Introduction:
An error is the difference between the value measured during an analysis and the true value of a substance. Errors cannot be completely eliminated, even when skilled analysts use advanced analytical instruments. However, by understanding the nature and sources of errors, results closer to the true value can be obtained.
Since the true value of a substance is usually unknown, a standard or probable value is taken as a reference to estimate the magnitude of error.
Types of Errors:
Error is defined as any deviation from the true or accepted value. In pharmaceutical and analytical chemistry, errors are broadly classified into two main types.
1. Determinate (Systematic) Errors:
Determinate errors arise due to a constant and predictable cause during the analytical process. These errors affect accuracy and can often be identified, corrected, or minimized.
Common sources of determinate errors include:
- Instrumental errors caused by faulty or improperly calibrated instruments
- Environmental errors due to external factors such as temperature, humidity, or electromagnetic interference
- Observational errors caused by incorrect reading of instruments, such as improper meniscus observation
- Theoretical errors resulting from incorrect assumptions or incomplete understanding of analytical conditions
2. Indeterminate (Random) Errors:
Indeterminate errors occur randomly and do not follow a definite pattern. These errors mainly affect precision and are difficult to detect or eliminate completely.
Examples of random errors include:
- Small variations in repeated observations by the same analyst
- Sudden and uncontrollable environmental changes such as air pressure fluctuations
Sources of Errors in Weighing:
Analytical balances are highly sensitive instruments. Errors in weighing may occur due to several physical and environmental factors.
- Buoyancy effects caused by air displaced by the sample
- Air fluctuations leading to unstable balance readings
- Mechanical friction affecting balance movement
- Dust particles settling on the sample or balance pan
- Calibration errors due to temperature changes or electronic faults
- Mechanical misalignment from thermal expansion of components
- Moisture absorption increasing weight or evaporation decreasing weight
- Air convection caused by temperature differences
- Variation in gravitational force at different altitudes
- Vibrations from nearby machinery or traffic
Accuracy:
Accuracy refers to the closeness of a measured value to the true or standard value. A measurement is considered accurate if it is very near to the actual value of the substance being analyzed.
Types of accuracy include:
- Point accuracy, which represents accuracy at a single measurement point
- Accuracy expressed as a percentage of the scale range of the instrument
- Accuracy expressed as a percentage of the true value
Precision:
Precision indicates how close repeated measurements are to each other, irrespective of their closeness to the true value. A result may be precise without being accurate.
Precision is classified into:
- Repeatability, where results are obtained under identical conditions over a short period
- Reproducibility, where results are obtained using the same method under varying conditions over a longer period
Significant Figures:
Significant figures are the meaningful digits in a measurement that indicate its precision. The significance of zeros depends on their position within a number.

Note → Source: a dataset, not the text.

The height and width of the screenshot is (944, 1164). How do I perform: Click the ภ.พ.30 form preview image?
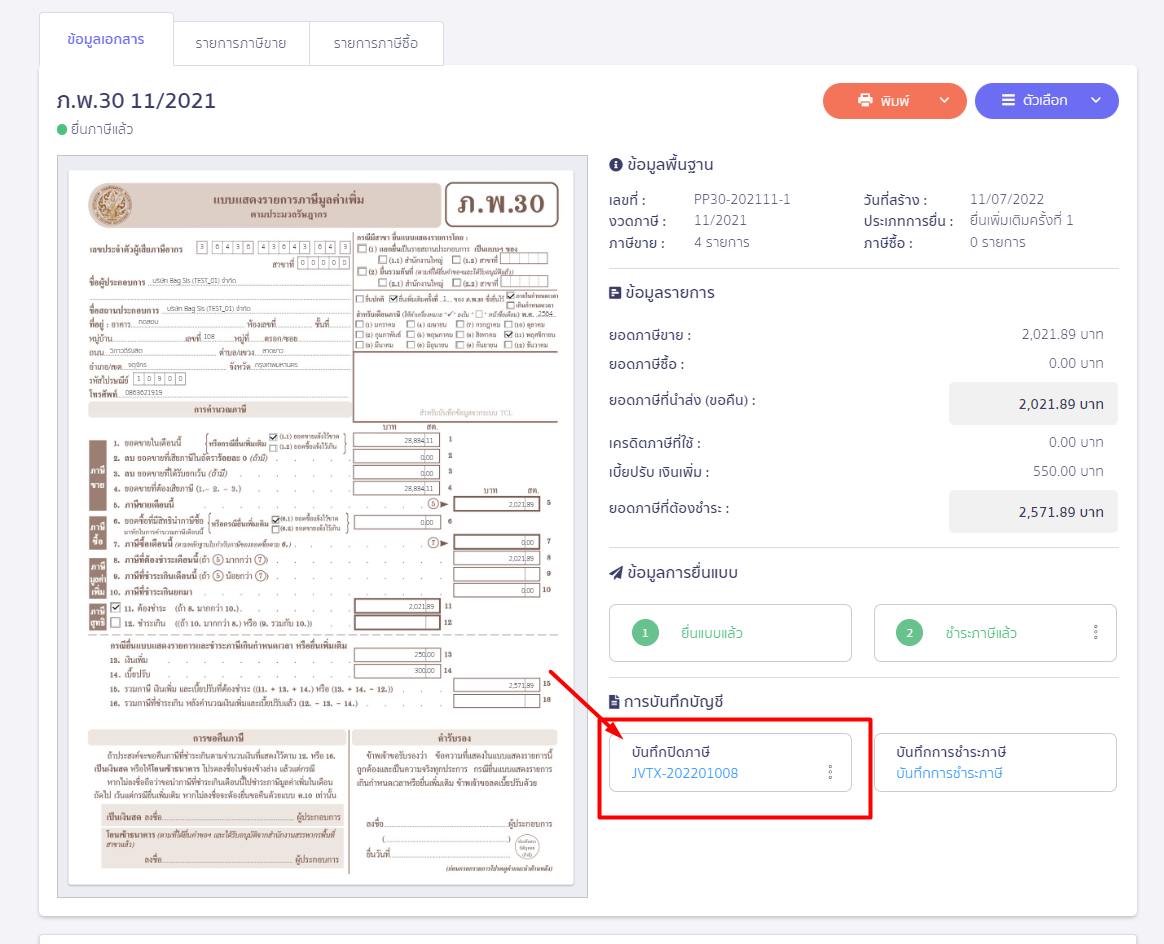[322, 527]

Rules for Significant Figures:
- All non-zero digits are significant
- Zeros between non-zero digits are significant
- Leading zeros are not significant
- Trailing zeros after a decimal point are significant
- Trailing zeros without a decimal point are ambiguous unless specified
Rounding-Off of Significant Figures:
Rounding-off is done to express analytical results with the required number of significant figures.
- If the digit following the last retained digit is less than 5, it is dropped
- If the digit is greater than 5, the last retained digit is increased by one
- If the digit is exactly 5 followed only by zeros, rounding is done to the nearest even number
Summary:
A clear understanding of errors, accuracy, precision, and significant figures is essential in pharmaceutical analysis. Proper control of these factors improves reliability of analytical results and ensures quality, safety, and compliance in pharmaceutical practice.
Frequently Asked Questions (FAQs)
1. What is an error in pharmaceutical analysis?
An error is the difference between the measured value and the true or accepted value of a substance.
2. Can errors be completely eliminated?
No, errors cannot be completely eliminated, but they can be minimized by proper techniques and calibration.
3. What is the difference between accuracy and precision?
Accuracy shows closeness to the true value, while precision shows closeness among repeated measurements.
4. Why are significant figures important?
Significant figures indicate the reliability and precision of measured values.
5. Which type of error affects accuracy?
Systematic or determinate errors mainly affect the accuracy of results.